Barclays The First To Publish Details
Barclays Bank recently became the first CRM code signatory to publish its APP fraud reimbursement rates online. According to Barclays, 74 per cent of its customers who suffered APP fraud losses in the first two months of 2021 have now been repaid. This appears to be a reversal of the trend identified by the Lending Standards Board.
Looking Ahead
We all make decisions about what offers seem legitimate to us and who/what to pay money to, however, not every Web user is as experienced or informed with regards to cybercrime, and many web users could also, for many reasons, be described as more vulnerable to fraud.

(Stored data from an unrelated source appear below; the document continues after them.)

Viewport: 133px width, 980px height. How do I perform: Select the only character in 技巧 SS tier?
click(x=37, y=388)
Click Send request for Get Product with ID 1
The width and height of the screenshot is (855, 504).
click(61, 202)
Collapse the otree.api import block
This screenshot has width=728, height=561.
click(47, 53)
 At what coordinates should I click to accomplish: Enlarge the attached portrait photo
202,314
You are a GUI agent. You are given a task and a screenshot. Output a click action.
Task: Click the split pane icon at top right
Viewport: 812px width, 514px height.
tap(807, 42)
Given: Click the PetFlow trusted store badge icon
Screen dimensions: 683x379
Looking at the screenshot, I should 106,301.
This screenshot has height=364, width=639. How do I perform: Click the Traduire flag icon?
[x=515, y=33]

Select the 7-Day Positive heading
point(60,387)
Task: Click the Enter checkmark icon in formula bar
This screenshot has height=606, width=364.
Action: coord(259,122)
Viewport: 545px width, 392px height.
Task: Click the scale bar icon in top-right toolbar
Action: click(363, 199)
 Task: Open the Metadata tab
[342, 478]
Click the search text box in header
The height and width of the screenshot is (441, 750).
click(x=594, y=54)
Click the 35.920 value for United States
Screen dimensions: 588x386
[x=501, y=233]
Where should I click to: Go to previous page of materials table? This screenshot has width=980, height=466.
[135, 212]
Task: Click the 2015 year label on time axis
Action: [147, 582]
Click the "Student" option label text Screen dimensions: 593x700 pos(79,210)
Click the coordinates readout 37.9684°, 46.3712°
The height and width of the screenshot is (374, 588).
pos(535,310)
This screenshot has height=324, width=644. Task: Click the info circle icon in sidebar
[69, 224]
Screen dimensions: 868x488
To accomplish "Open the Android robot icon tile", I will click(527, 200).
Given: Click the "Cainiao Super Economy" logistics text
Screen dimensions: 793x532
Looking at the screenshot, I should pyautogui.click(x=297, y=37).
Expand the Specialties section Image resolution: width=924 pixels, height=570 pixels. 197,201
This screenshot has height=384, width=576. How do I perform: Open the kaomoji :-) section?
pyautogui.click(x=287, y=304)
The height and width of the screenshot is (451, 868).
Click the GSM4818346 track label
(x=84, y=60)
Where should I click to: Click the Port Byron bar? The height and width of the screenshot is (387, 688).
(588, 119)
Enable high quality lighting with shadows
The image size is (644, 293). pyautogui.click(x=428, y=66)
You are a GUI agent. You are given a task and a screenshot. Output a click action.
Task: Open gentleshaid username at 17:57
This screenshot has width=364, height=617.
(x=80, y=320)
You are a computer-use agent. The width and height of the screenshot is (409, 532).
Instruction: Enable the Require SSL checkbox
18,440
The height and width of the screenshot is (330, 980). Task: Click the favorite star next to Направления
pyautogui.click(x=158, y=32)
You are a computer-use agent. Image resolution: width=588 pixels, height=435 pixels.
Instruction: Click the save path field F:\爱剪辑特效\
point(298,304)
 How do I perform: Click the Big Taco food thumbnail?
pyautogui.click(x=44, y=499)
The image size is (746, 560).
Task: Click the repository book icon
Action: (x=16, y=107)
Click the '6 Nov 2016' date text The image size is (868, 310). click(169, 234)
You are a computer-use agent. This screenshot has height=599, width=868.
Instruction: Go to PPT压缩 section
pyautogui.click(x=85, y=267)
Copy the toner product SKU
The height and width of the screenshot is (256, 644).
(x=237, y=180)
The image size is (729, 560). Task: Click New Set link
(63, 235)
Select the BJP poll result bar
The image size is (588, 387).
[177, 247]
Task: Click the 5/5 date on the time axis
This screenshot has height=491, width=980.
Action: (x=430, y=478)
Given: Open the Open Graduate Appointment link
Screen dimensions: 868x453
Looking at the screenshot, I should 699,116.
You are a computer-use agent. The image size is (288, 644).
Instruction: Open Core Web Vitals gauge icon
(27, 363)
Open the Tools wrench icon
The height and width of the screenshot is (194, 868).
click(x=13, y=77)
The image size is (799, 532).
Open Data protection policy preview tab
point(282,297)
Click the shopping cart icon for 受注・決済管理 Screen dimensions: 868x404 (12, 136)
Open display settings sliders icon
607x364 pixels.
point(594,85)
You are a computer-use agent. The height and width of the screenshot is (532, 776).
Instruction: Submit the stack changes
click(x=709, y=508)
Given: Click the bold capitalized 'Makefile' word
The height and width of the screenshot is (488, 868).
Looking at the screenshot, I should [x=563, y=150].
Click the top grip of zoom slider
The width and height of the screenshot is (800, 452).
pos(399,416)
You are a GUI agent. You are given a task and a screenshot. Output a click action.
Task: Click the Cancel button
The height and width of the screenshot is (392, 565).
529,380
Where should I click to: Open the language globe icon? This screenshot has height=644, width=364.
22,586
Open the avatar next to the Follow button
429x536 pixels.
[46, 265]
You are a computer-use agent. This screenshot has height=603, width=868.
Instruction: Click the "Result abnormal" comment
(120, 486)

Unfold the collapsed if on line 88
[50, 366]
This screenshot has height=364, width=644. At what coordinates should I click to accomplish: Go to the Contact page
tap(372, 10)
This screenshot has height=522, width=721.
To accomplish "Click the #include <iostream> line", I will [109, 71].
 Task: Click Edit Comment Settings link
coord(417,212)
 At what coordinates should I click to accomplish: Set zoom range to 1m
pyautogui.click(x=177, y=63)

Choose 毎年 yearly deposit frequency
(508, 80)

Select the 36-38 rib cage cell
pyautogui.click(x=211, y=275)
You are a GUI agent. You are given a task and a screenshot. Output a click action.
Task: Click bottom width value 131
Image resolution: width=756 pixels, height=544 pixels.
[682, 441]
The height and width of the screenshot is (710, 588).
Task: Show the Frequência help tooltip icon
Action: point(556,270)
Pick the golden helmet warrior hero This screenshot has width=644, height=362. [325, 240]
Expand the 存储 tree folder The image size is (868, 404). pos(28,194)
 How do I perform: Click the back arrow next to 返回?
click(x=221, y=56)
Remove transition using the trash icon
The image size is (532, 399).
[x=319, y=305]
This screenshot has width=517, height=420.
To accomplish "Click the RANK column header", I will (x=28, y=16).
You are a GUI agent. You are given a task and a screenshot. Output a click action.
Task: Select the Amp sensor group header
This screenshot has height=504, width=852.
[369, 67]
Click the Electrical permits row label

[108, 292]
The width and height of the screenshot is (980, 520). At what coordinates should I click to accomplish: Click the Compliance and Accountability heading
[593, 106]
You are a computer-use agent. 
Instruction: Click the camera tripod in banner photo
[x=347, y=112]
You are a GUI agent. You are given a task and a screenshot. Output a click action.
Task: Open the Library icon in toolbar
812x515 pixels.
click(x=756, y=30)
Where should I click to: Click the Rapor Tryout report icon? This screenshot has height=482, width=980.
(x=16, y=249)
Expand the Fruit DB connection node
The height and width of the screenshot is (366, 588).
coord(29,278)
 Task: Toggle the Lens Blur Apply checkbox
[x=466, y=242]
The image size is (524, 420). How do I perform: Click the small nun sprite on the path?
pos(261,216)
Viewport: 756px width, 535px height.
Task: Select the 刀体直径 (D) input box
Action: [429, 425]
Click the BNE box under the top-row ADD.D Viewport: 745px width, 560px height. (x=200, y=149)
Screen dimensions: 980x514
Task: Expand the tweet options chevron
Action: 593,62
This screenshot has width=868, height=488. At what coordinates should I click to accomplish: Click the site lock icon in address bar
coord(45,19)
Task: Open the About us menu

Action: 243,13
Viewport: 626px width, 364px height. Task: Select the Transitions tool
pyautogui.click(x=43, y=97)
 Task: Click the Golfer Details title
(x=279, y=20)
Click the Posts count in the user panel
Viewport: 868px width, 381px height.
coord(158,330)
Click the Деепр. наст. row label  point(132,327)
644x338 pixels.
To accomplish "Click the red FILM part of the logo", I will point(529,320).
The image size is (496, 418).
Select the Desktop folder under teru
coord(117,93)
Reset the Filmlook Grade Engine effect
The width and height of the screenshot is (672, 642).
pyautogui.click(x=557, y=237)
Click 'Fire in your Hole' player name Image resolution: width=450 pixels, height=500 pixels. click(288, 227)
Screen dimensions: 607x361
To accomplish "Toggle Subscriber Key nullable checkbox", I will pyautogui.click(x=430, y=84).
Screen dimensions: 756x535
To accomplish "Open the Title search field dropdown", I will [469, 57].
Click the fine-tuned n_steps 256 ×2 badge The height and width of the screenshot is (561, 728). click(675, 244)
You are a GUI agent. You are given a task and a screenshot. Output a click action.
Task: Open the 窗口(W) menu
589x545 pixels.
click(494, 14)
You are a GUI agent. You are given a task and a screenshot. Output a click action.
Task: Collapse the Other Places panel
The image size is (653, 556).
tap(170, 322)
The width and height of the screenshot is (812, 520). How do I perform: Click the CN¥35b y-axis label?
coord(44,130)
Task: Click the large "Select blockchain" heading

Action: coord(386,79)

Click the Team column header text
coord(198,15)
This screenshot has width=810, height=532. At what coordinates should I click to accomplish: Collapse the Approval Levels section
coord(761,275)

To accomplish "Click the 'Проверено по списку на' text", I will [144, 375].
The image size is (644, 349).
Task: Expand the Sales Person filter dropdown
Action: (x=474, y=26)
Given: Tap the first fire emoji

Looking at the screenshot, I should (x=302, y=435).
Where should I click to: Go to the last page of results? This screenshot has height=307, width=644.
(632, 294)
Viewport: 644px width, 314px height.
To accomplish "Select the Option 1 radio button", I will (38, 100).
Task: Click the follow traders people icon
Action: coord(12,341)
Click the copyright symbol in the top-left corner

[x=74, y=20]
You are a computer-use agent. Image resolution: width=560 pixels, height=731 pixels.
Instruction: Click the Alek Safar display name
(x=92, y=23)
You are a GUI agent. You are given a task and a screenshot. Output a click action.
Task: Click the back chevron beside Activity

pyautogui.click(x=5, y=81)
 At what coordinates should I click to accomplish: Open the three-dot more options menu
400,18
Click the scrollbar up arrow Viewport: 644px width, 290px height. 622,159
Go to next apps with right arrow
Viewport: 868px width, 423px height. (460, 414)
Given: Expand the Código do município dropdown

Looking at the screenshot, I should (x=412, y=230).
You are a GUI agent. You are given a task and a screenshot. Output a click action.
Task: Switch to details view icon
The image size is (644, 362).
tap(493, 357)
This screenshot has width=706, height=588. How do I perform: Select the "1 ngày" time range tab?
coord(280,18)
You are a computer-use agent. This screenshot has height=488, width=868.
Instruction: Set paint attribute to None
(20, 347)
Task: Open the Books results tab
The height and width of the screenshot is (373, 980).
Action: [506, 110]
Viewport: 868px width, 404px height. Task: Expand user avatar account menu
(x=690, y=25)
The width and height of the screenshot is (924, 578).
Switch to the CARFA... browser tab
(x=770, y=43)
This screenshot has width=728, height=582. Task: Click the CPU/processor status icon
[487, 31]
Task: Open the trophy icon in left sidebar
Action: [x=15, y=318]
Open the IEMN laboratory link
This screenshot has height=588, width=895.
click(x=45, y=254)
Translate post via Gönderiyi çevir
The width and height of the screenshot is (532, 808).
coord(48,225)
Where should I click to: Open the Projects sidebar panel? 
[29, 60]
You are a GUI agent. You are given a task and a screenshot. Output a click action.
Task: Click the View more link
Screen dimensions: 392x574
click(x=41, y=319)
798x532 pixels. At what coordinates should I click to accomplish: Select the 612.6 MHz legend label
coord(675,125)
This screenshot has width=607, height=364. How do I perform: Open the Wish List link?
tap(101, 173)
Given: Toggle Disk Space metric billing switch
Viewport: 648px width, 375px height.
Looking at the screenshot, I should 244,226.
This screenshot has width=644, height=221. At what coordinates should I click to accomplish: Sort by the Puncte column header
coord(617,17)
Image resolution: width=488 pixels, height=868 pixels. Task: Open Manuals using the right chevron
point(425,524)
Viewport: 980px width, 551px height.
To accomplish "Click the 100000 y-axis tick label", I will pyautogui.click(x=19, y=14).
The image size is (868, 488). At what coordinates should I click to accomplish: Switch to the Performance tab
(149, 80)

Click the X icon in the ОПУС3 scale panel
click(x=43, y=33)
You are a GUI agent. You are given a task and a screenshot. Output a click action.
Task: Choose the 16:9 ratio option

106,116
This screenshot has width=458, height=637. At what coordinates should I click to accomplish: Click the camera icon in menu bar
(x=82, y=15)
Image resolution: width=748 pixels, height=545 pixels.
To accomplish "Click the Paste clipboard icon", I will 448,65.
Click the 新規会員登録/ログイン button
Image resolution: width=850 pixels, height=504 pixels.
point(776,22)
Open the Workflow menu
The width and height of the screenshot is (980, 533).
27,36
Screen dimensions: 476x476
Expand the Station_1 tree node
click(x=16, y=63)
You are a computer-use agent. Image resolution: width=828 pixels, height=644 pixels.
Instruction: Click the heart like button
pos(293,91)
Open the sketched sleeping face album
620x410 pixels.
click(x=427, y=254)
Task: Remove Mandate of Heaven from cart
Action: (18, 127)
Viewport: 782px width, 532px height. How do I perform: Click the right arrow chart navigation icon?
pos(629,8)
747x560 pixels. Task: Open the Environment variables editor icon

Fraudsters are also becoming more sophisticated and creative in their methods which could, arguably make more consumers more vulnerable to APP fraud.
The banks and building societies have argued, perhaps with some legitimacy, that some responsibility for preventing push payment fraud may lie with other organisations in the chain (e.g. social media companies). However, it appears that, based on Lending Standards Board figures, the apparent lack of transparency in banks and building societies publishing figures about how many customers have been reimbursed for the APP losses may be due to the fact that most consumers have not been re-imbursed and often appear to be blamed for falling victim to fraud.
Looking ahead, it may be necessary, as suggested by ‘Which?’ and recommended by the Finance and the Treasury Select Committee, for the current voluntary CRM code to become mandatory with the hope that regulatory oversight could bring better reimbursement outcomes for consumers and greater transparency from banks and building societies. It may also be helpful for more of a collaborative approach to be taken among all links in the chain used by fraudsters to tackle the problem.